*Requirements*
1) In the parliamentary answers on disability benefits, how many claims has the Pensions Disability and Carers Service considered and confirmed for continued disability living allowance?
2) Write the next part of the parliamentary answers on disability benefits, picking up after their final line.

====== Quoted text ======

James Purnell: People who are already receiving disability living allowance when they leave the UK to live in another European economic area state or in Switzerland can often continue to receive the allowance. The rules are set out on the Directgov website. The Pensions Disability and Carers Service has considered about 500 claims and confirmed that these customers will continue to receive disability living allowance. We are considering the implications of the European Courts decision for people who are UK citizens but who live in another European economic area state or in Switzerland and who wish to claim disability living allowance. We will publish the criteria for awarding the allowance on the Directgov website as soon as possible.
Mr. Stephen O'Brien: To ask the Secretary of State for Work and Pensions how many persons claimed the mobility component of disability living allowance in each year since its introduction, broken down by type of disability; and how much was paid to claimants with each disability type in each year at the (a) higher and (b) lower rate. 
Mr. Mike O'Brien: The available information has been placed in the Library.
Chris Grayling: To ask the Secretary of State for Work and Pensions what proportion of awards of income support on grounds of incapacity for work had a duration of (a) less than 13 weeks, (b) between 13 weeks and 28 weeks, (c) between 28 weeks and one year, (d) between one and two years, (e) between two and three years and (f) more than three years in the most recent period for which figures are available. 
James Purnell: The available information is in the table:
|Proportion of incapacity benefit/severe disablement allowance claims where recipient is also receiving income support by duration of income support award|
|Less than 13 weeks||Between 13 weeks and 28 weeks||Between 28 weeks and one year||Between one and two years||Between two and three years||Three years and over|
1. Percentages are rounded to one decimal place.
2. Durations refer to the latest income support award. Claimants may not have been getting incapacity benefit/severe disablement allowance for the whole duration of their income support award as repeat claims are not linked.
3. Incapacity benefit/severe disablement allowance is taken fully into account when working out how much of the applicable amount of income support can be paid.
DWP Information Directorate 100 per cent. WPLS
Mr. Drew: To ask the Secretary of State for Work and Pensions (1) how many complaints he has received about the operation of the maternity allowance telephone line in the last 12 months; and what steps he is taking to improve its operation; 
(2) what plans he has to reduce the time taken to make a first maternity allowance payment from the time of an application being submitted; 
(3) what plans he has to reduce the backlog of maternity allowance applications and to speed up the process for future applications; 
(4) what measures are in place to assist expectant mothers with the processing of maternity allowance payments.

====== Rows ======

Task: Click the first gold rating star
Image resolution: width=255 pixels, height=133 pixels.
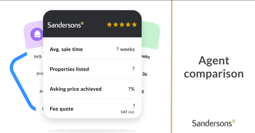Action: [109, 25]
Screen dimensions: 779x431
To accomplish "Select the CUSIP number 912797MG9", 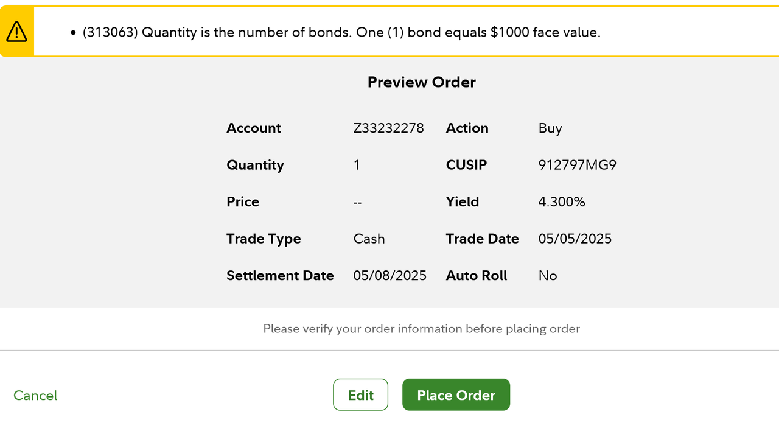I will pos(577,165).
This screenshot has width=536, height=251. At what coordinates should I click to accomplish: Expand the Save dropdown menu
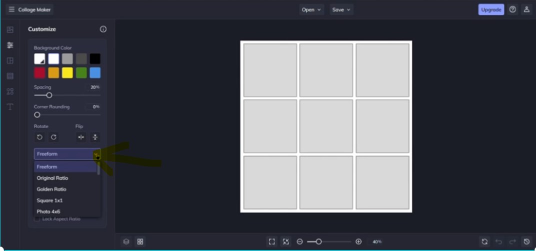coord(342,9)
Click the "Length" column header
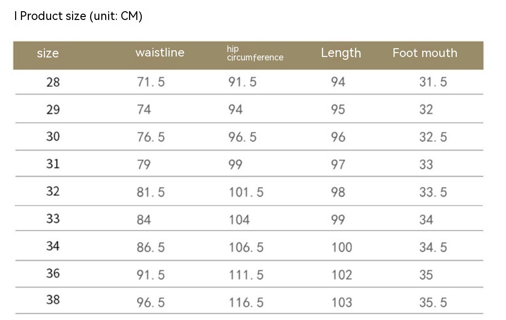 pos(341,53)
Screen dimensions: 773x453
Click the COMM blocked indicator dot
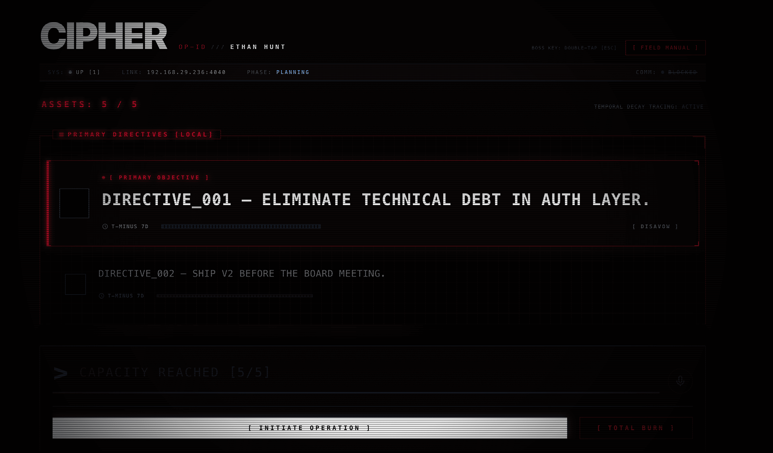point(663,72)
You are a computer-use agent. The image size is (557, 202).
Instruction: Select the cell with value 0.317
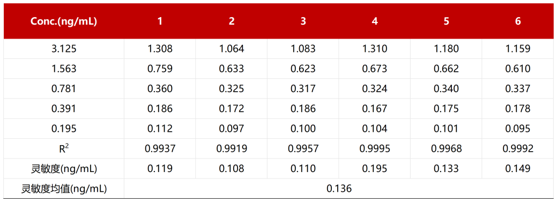(x=303, y=88)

======

*Written responses*
1) About 500 claims.

2)
Jonathan Shaw: The administration of Jobcentre Plus is a matter for the chief executive of Jobcentre Plus, Lesley Strathie. I have asked her to provide the hon. Member with the information requested.
The Secretary of State for Work and Pensions has asked me to reply to your questions on the processing of Maternity Allowance applications. This is something which falls within the responsibilities delegated to me as Chief Executive of Jobcentre Plus.
We started to centralise the administration of Maternity Allowance claims in December 2007 and migration completed in August 2008 into four central units throughout the country at Yeovil, Wrexham, Hanley and Bury St Edmunds Benefit Delivery Centres.
Clearance times for Maternity Allowance had increased slightly over the summer months resulting in a backlog of 7000 cases awaiting action. This is as a result of an increase in births leading to an increase in Maternity Allowance applications by a fifth. This increase coincided with centralisation into the four units and a temporary dip in productivity associated with retraining existing members of staff.
We are responding to these difficulties by increasing the staffing in the centralised sites by a fifth, so they can cope with the increase in new applications. The 7000 backlog cases are being dealt with separately by sharing the cases across our wider network of Benefit Delivery Centres. We are making progress now on clearing these cases. Over the last 5 weeks record numbers of claims were cleared, by over 1,000 more than the weekly intake. The backlog has now reduced to 2000 cases. We expect to have fully cleared the backlog within the next two weeks.
Statistics relating to complaints about Maternity Allowance are not separately available.
Mr. Clifton-Brown: To ask the Secretary of State for Work and Pensions what his estimate is of the unfunded pension liability for (a) 2010, (b) 2020 and (c) 2030. 
Yvette Cooper: I have been asked to reply.
The Government do not produce figures for overall public service pension liabilities in future years. Page 38 of the Long Term Public Finance Report published on 12 March 2008 has further details of the total unfunded public service pension liabilities.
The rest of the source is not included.